══ Bacaan Terlampir ══
Ia menambahkan, untuk mencapai target pertumbuhan ekonomi itu perlu mendorong efisiensi dan produktivitas sehingga membaik. Ini tercermin dari turunnya ICOR yang dapat signifikan mendorong produk domestik bruto (PDB). Adapun ICOR tersebut merupakan perbandingkan antara investasi dan output atau PDB yang dihasilkan.
David mengatakan, semakin rendah ICOR berarti ekonomi negara itu semakin efisien dan produktif untuk memanfaatkan investasi.
Respons Ekonom soal Defisit
Sedangkan mengenai target untuk menekan defisit bahkan tidak ada defisit pada 2027, David menilai, hal itu sulit dalam jangka pendek karena dipengaruhi utang dan belanja. "Nafsu belanja dan pembayaran utang lebih tinggi dari penerimaan negara apalagi harga komoditas lagi menurun,” kata dia.
═══
══ Data Sumber ══
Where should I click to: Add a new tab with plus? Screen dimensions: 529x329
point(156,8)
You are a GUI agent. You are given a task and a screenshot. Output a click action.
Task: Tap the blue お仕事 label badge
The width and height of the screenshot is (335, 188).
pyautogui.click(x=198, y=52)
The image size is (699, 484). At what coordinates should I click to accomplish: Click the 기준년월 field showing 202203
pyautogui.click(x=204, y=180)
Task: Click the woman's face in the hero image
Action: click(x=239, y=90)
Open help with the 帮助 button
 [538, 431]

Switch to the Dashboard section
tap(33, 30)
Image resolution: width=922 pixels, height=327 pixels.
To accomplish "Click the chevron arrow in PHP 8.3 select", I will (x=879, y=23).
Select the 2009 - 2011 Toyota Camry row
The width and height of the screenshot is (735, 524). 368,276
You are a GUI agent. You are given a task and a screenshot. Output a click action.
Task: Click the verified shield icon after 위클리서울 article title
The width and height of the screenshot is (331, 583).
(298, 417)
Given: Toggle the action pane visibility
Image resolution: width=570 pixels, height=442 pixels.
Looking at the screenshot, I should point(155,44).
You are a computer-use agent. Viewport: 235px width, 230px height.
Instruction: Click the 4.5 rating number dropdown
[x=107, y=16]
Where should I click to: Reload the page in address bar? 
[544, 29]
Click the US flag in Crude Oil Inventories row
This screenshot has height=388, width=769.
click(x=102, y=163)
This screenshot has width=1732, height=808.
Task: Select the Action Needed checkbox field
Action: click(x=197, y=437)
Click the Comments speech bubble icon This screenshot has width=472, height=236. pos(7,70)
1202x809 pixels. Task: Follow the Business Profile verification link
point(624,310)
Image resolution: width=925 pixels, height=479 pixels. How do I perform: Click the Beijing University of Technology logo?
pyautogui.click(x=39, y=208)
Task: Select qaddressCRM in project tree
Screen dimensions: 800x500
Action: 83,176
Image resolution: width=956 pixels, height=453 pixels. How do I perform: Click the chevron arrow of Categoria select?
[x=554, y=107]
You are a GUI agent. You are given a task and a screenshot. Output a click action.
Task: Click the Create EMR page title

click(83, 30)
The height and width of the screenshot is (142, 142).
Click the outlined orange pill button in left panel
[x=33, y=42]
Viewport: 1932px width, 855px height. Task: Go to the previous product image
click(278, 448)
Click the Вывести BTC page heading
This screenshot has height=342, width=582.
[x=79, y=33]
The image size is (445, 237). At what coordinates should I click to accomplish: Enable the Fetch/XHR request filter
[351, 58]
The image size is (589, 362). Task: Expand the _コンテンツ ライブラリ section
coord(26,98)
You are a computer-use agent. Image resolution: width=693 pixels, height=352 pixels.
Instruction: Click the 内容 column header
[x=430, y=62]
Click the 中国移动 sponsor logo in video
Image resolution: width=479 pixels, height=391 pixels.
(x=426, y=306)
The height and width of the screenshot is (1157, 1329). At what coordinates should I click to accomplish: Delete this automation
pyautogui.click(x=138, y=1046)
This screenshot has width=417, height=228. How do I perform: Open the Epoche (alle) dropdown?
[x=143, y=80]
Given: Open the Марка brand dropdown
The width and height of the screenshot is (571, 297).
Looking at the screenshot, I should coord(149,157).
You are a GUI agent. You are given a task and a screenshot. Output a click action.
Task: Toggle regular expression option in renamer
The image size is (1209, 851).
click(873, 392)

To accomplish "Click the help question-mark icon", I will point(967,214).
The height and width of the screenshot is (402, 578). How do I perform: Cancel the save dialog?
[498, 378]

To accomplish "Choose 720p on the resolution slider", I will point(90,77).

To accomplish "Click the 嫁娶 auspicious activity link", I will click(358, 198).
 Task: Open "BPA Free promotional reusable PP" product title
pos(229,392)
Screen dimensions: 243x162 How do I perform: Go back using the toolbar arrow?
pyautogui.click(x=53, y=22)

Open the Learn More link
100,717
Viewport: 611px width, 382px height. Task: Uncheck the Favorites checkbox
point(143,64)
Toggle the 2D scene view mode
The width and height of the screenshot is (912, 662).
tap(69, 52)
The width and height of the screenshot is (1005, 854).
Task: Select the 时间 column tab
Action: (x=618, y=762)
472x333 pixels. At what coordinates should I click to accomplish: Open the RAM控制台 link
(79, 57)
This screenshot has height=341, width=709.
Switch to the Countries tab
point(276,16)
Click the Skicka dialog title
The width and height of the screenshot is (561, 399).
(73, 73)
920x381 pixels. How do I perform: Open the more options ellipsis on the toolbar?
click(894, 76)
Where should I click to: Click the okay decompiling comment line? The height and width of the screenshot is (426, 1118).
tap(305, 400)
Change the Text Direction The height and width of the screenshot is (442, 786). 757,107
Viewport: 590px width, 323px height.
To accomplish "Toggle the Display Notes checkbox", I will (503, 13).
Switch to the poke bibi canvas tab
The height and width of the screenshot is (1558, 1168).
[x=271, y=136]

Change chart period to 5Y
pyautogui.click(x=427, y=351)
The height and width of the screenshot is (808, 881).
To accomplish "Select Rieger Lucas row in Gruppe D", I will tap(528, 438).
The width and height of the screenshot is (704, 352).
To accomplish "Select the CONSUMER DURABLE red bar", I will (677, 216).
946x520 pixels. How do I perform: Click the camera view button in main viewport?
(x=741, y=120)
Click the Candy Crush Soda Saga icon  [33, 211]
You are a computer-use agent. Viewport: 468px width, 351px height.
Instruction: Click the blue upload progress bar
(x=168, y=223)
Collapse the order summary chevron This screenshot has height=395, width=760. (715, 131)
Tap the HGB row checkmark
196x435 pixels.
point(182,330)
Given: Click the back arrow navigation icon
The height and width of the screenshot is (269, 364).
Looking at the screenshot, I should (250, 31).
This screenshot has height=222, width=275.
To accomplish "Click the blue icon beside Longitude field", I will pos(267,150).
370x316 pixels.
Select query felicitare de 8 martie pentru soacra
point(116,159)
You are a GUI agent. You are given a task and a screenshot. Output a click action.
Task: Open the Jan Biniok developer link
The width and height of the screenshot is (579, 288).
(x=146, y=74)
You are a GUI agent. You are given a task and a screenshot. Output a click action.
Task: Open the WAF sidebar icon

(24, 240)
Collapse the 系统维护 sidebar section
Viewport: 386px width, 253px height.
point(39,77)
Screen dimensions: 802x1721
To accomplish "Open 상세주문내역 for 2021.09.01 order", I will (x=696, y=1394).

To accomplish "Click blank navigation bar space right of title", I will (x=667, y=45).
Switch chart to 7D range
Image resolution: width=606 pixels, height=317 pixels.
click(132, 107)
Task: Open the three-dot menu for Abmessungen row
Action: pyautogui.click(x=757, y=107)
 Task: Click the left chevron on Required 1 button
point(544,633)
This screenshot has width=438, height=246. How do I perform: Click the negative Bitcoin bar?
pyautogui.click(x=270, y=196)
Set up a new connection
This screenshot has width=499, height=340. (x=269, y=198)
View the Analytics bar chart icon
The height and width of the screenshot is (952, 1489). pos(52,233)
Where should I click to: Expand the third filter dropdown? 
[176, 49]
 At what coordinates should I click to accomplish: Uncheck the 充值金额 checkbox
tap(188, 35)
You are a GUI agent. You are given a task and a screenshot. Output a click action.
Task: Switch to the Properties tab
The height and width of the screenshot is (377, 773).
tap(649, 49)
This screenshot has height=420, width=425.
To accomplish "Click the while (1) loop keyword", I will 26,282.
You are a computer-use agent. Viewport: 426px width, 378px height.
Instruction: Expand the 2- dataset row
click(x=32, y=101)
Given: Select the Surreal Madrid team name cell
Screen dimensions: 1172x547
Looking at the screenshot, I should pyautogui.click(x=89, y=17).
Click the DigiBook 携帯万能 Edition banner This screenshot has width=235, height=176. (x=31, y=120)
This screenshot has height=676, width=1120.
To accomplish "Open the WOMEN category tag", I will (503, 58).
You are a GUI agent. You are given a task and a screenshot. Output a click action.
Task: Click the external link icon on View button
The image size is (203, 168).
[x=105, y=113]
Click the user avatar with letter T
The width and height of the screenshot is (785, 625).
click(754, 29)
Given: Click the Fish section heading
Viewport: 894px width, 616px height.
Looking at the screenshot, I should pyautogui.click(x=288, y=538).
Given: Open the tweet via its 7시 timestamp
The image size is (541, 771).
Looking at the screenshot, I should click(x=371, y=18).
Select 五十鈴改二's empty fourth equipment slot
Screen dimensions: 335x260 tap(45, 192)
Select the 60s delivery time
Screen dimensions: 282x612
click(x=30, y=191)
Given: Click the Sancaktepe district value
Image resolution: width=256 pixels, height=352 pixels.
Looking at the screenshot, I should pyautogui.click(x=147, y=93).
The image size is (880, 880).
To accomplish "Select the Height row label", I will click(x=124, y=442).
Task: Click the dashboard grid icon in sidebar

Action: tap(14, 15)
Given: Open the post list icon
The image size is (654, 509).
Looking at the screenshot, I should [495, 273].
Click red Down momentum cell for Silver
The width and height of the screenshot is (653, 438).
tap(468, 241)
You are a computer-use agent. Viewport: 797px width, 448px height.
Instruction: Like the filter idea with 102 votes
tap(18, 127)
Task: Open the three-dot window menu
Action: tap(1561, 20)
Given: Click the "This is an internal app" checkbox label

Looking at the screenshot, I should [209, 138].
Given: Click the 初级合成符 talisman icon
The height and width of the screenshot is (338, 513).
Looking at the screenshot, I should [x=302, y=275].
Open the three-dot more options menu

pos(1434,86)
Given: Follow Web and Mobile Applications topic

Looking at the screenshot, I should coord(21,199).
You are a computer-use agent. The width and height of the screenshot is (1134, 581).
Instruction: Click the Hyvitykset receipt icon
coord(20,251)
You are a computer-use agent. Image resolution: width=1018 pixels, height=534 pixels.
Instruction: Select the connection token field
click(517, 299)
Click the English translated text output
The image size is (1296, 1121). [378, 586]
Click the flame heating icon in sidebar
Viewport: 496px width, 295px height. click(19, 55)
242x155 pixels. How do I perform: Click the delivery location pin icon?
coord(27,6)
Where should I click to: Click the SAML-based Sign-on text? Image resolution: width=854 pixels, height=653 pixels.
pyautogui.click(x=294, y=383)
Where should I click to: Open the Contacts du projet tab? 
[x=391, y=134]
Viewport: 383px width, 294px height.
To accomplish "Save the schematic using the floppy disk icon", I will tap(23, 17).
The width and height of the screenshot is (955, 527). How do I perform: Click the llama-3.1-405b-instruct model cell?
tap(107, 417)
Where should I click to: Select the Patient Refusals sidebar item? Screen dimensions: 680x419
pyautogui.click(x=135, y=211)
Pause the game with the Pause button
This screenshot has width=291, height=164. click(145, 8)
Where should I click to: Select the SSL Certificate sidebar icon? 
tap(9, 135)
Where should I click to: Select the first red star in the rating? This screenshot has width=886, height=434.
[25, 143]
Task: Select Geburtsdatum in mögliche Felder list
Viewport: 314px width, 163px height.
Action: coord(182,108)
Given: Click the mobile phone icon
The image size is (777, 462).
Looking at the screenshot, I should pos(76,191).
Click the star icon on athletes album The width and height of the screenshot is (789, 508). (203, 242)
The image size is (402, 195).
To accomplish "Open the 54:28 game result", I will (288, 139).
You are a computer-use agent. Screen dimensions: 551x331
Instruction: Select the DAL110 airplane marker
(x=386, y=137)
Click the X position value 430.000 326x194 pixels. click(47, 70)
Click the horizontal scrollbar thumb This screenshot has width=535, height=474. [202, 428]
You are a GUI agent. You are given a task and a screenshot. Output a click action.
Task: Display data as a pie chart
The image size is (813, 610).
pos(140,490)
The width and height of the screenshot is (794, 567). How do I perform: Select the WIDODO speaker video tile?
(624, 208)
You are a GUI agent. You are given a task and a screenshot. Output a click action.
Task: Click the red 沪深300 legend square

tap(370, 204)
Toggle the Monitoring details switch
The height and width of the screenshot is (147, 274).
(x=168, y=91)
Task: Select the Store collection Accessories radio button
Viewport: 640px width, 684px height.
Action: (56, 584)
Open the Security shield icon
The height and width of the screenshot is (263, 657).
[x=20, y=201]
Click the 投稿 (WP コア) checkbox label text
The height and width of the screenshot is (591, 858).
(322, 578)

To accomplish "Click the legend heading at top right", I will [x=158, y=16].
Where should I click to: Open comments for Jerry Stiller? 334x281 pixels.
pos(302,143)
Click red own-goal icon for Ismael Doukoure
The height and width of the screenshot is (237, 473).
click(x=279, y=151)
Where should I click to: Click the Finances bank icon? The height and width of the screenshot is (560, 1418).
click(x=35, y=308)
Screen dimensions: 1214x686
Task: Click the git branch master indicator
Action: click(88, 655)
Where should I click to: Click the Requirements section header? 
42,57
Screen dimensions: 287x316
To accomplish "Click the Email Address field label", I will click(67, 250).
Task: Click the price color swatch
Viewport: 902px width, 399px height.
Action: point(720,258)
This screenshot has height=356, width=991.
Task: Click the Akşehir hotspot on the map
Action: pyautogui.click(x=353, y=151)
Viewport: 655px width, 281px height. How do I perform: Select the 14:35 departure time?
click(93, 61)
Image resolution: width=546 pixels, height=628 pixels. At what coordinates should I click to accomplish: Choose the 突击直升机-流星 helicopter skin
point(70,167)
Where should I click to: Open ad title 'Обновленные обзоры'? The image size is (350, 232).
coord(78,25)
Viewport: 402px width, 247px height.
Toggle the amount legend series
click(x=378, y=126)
═══
**Soal Latihan:**
1) Dari bacaan tentang ICOR dan defisit, sebutkan semua hal yang disebut di dalam kutipan langsung David.
2) Lanjutkan bacaan tentang ICOR dan defisit mulai dari kalimat sesudah kutipan David.

**Kunci Jawaban:**
1)
- nafsu belanja
- pembayaran utang
- penerimaan negara
- harga komoditas

2)
Indonesia Bidik Pertumbuhan Ekonomi 5,4%, Pengusaha Ingatkan Hal Ini
Sementara itu, Ketua Umum Apindo Shinta Kamdani menilai, target pertumbuhan ekonomi 2026 mencapai 5,4% perlu dilihat dengan optimisme. Akan tetapi, hal itu perlu hati-hati karena masih ada ketidakpastian global.
Shinta juga mengingatkan pertumbuhan ekonomi Indonesia pada 2026 tergantung sejumlah hal. Pertama, kecepatan realisasi investasi. Kedua, efektivitas transmisi fiskal dari belanja prioritas pemerintah. Ketiga, ketahanan dalam menjaga daya beli masyarakat dan penguatan ekspor.
"Selain itu, sejumlah catatan yang masih menjadi tantangan domestik bagi pelaku usaha tetap perlu menjadi perhatian di antaranya bagaimana menciptakan iklim investasi yang kondusif dan kompetitif untuk menarik investasi masuk ke Indonesia,” ujar Shinta saat dihubungi Liputan6.com.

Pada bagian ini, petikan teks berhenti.